# How I trust her again



## lost in translaion (Aug 8, 2011)

My wife agreed to work in out married and give it try,,

question how would I trust her again after she has am emotional affair ,

how I know she does not talk to him any more.

how I rebuild our lives again better ,,


----------



## star2916 (May 21, 2013)

You have to ask her ..... if she was the one that went outside the marriage to find another person to share, laugh, feel close to, instead of coming to you with whatever was bothering her but instead getting into and EA .... 
She is either selfish, immature or terribly misunderstood ...
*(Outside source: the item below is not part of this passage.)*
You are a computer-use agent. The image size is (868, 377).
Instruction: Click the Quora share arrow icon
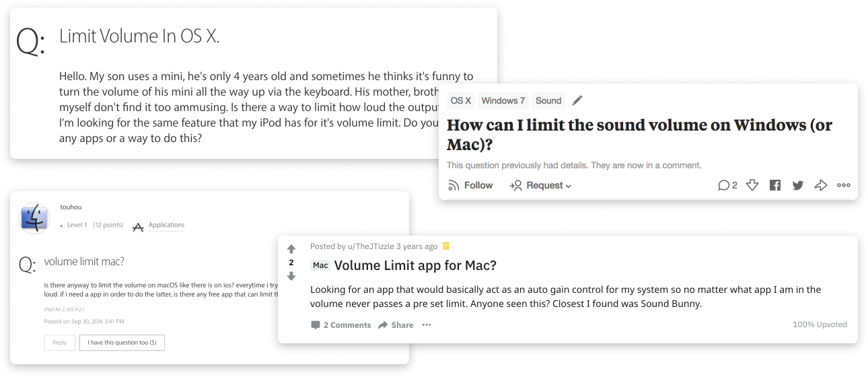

You both have to sit down and confront the problem, the why, the how long, and what did I do to contribute to the situation .... .... and then, go from there....
But let's suppose for a moment that she is remorseful and sorry and all that .... She Got to BE totally transparent with you .... and do some reading and some grown -up .... 

I feel like this is an EPIDEMIC ..... remember our parents generation ? There were just very few instances where this kind of thing was happening .... .... I am at lost as you are .... 
Best to you. READ READ READ .....


----------



## tom67 (Oct 2, 2012)

Ugh zombie thread star


----------



## star2916 (May 21, 2013)

How do I recognize the " Zombie threads?


----------



## clipclop2 (Aug 16, 2013)

The date of the last post.


----------